The official added that the current draft text, which is under negotiations, does not provide a conducive policy space for developing and least developed countries (LDCs) that are yet to develop their fishing capacities.

"Therefore, the principle of polluter pays and common but differentiated responsibilities and respective capabilities concept must be applied in line with the popular demand of developing countries made at a meeting on July 15 this year," the official said.

The suggestion of India for a moratorium of 25 years on countries that are engaged in distant water fishing is based on FAO's (Food and Agriculture Organization) code of conduct for responsible fisheries, which was adopted in 1995. It has recognised the issues of overfishing and depletion of fish stocks.

Further, India has also proposed that member countries engaged in distant water fishing after this agreement comes into effect should have to reduce such activities by certain specified percent every year till overcapacity or overfishing persists.

These proposals, the official said, are path breaking and will go a long way in meeting the desired objective of sustainability of marine resources globally.

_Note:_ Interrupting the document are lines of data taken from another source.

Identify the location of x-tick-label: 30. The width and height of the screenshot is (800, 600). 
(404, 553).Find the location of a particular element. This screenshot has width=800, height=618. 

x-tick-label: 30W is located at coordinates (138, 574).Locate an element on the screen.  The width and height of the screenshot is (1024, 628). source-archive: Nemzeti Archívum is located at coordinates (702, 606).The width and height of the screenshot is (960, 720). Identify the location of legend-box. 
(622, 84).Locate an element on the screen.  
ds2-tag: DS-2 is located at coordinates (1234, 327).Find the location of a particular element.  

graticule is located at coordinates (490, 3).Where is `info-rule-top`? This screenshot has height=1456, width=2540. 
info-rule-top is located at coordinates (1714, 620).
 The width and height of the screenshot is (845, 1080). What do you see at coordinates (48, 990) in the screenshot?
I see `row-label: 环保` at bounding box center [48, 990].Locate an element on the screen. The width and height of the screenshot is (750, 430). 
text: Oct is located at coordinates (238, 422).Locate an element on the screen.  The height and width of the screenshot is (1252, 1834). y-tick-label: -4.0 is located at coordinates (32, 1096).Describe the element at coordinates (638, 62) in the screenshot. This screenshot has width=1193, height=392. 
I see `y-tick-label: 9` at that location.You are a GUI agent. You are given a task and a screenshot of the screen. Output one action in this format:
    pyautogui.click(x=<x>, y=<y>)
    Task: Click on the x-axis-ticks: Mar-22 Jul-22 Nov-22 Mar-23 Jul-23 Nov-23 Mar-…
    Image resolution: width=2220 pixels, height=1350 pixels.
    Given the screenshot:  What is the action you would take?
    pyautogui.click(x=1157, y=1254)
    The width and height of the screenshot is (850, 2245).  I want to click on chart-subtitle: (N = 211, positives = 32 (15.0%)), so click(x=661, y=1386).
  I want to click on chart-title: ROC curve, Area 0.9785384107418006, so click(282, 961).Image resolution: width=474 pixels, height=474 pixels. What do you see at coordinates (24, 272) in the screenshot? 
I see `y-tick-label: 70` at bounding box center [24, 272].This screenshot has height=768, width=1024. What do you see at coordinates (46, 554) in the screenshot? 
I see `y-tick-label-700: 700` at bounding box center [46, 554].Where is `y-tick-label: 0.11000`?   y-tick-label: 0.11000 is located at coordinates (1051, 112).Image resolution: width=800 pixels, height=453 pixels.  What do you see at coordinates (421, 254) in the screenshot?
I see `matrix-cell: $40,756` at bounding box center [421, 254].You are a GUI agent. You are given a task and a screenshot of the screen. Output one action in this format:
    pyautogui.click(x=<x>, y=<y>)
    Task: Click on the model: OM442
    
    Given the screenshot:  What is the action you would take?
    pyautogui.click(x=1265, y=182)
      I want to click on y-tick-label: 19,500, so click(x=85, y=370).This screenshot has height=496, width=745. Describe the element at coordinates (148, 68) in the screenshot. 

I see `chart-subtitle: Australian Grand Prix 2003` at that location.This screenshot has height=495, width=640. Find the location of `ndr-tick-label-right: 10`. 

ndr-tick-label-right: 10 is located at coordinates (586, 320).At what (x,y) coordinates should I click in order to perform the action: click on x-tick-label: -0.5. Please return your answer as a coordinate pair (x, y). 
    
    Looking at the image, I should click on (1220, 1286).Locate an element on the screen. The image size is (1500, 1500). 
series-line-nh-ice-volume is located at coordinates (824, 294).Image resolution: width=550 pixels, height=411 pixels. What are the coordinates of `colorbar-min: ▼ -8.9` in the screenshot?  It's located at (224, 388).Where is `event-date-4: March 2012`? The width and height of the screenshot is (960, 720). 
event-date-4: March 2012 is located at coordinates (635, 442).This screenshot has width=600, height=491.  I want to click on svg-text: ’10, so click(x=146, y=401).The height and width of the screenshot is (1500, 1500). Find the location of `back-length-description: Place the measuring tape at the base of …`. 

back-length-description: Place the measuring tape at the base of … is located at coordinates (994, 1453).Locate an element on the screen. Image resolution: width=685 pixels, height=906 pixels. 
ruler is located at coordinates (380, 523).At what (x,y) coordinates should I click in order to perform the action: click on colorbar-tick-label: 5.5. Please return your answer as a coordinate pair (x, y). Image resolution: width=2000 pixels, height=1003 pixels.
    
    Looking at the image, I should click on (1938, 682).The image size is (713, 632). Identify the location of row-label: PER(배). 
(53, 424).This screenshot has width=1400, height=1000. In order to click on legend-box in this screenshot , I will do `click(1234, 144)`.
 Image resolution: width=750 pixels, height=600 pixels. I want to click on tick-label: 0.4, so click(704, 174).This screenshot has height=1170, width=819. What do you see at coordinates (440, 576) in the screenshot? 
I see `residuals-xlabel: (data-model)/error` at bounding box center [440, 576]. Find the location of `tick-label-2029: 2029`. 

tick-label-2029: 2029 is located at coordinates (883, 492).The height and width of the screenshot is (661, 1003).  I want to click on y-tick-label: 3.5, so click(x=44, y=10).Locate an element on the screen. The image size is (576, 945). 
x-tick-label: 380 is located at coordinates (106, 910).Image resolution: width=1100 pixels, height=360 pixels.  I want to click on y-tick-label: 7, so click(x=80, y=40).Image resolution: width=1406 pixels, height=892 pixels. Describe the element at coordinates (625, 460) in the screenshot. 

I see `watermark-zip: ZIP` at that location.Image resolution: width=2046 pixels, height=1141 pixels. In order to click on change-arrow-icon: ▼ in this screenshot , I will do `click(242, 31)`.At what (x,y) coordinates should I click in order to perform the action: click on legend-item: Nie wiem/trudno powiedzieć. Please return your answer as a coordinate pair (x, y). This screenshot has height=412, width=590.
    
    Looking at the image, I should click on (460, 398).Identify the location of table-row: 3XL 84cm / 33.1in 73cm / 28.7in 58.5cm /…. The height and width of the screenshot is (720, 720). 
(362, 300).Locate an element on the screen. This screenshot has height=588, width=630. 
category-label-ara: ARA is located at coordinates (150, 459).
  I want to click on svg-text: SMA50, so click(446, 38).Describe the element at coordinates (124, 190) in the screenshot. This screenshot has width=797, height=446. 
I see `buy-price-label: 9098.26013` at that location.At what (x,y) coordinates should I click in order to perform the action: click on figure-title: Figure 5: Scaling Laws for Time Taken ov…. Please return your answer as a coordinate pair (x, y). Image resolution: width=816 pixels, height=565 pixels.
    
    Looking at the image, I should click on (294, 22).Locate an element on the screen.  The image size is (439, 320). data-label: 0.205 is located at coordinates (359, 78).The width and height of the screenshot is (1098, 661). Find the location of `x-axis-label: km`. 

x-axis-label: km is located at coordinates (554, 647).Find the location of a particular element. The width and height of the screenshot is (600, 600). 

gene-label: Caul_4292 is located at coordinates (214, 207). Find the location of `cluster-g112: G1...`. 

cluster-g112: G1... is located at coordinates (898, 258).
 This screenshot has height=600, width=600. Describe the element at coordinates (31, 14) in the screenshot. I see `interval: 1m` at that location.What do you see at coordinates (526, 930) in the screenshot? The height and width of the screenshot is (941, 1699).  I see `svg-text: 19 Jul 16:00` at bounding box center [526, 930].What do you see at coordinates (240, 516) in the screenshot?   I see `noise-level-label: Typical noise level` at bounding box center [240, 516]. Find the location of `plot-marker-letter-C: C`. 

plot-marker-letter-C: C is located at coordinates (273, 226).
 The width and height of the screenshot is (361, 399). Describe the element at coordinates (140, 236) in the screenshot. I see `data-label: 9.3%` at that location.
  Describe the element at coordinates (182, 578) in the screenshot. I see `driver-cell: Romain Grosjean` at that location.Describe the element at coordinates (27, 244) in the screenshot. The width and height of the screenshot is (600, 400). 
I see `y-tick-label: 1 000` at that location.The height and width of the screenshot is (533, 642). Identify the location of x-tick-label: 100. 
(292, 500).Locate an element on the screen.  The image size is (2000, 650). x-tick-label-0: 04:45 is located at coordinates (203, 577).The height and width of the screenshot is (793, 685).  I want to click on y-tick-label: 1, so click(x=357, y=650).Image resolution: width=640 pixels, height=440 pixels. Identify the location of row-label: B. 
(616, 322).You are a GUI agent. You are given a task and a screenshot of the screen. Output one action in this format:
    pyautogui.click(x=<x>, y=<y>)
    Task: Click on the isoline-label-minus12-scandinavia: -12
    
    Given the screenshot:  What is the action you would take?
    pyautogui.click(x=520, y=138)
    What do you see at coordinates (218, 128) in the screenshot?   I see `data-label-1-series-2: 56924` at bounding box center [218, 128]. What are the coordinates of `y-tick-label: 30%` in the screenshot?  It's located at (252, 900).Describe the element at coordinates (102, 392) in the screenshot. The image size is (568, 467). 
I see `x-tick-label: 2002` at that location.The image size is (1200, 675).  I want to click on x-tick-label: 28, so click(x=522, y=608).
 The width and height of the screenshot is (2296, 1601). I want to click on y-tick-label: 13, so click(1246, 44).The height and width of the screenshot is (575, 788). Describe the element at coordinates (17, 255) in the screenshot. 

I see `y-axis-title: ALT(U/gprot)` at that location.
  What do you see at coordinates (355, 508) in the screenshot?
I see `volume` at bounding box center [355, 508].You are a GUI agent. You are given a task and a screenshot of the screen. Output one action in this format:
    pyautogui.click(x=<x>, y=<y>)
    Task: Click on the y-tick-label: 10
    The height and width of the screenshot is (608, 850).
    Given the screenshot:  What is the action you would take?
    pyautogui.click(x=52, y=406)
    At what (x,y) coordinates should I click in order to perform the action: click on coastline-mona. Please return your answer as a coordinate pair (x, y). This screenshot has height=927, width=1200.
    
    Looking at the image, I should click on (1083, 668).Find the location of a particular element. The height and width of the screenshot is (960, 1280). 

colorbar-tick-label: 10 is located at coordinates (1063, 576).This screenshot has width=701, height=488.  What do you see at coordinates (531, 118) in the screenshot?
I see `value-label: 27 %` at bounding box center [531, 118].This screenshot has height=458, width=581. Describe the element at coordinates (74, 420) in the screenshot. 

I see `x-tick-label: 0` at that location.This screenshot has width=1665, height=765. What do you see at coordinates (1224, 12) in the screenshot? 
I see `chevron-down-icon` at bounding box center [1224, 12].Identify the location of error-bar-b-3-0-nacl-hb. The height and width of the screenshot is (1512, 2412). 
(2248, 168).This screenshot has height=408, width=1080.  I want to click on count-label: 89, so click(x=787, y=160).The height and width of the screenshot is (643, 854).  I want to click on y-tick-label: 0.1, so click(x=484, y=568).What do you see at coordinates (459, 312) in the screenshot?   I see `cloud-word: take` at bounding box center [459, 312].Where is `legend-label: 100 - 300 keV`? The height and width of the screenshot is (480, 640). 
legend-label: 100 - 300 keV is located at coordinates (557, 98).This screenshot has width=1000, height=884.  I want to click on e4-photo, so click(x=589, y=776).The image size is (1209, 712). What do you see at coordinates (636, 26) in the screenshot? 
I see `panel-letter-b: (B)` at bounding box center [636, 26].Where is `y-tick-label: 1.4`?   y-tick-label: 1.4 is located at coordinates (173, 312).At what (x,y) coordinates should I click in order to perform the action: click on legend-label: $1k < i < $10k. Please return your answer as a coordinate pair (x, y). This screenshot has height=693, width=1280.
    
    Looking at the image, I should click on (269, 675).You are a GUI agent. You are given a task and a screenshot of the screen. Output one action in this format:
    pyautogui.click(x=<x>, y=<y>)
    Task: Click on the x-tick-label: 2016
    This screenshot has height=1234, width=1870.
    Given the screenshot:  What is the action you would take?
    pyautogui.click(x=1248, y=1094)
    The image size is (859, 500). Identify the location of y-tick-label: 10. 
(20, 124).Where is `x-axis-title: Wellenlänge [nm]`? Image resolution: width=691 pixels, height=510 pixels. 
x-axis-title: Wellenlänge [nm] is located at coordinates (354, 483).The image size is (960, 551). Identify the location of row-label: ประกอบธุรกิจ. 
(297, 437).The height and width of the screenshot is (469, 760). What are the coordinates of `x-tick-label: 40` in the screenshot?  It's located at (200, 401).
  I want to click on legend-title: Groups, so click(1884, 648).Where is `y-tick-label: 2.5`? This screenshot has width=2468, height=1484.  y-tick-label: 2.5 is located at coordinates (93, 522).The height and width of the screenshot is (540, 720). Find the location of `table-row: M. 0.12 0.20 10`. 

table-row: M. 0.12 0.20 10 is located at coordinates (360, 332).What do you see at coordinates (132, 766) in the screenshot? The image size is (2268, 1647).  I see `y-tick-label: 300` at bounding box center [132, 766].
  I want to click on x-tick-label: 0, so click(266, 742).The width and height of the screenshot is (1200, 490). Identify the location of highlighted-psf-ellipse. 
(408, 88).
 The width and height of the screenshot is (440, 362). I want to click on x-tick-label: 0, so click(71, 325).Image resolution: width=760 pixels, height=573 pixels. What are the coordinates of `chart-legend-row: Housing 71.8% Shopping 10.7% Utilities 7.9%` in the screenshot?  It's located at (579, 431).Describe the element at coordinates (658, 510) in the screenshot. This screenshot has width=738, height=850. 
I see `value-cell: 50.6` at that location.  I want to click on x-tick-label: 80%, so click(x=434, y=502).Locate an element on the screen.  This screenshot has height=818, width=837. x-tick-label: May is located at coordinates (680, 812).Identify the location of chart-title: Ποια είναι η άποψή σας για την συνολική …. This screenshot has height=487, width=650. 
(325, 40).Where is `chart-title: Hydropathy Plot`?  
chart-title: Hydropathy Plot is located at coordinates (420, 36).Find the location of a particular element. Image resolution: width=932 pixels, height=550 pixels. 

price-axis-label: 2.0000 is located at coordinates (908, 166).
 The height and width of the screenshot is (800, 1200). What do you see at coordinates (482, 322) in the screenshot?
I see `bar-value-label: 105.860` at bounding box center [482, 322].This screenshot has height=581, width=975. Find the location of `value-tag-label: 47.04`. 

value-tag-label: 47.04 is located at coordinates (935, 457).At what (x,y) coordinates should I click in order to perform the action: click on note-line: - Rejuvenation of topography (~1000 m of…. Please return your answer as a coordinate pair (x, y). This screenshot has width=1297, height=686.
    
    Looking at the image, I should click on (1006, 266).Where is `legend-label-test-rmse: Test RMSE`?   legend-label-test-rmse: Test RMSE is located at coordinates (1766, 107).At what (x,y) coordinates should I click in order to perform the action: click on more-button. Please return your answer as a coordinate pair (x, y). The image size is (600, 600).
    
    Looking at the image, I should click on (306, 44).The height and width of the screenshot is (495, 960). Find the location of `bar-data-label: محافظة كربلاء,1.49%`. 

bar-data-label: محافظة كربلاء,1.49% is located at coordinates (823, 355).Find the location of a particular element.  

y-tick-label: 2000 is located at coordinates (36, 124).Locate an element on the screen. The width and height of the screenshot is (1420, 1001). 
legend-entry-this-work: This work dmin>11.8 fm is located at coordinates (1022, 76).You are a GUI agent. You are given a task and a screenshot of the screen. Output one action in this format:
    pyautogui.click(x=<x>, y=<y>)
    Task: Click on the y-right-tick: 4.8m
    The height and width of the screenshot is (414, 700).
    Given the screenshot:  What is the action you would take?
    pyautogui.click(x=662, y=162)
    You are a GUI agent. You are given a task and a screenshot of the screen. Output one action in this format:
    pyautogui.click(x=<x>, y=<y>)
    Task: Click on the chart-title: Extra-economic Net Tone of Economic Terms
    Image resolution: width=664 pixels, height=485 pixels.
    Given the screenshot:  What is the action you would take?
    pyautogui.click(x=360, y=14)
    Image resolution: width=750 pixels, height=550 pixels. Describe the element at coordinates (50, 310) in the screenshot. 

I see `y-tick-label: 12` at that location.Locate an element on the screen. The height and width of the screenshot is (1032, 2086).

The proposal has also clarified that the 25 year prohibition on subsidies will not apply on LDCs; developing country that provide support to low income and resource-poor fishing community who indulge in fishing activities within their territorial waters and EEZs; and developing nations that are not engaged in distant water fishing as on date.

Also, the proposed restrictions would not apply to any developing country whose share of annual marine capture fish production is less than one per cent of the global annual marine capture fish production.

India's proposal has also stated that countries engaged in fishing in the high seas will have to declare certain details within 90 days after the agreement comes into force.

These details include fishing vessels engaged in distant waters, and names and details of those high seas.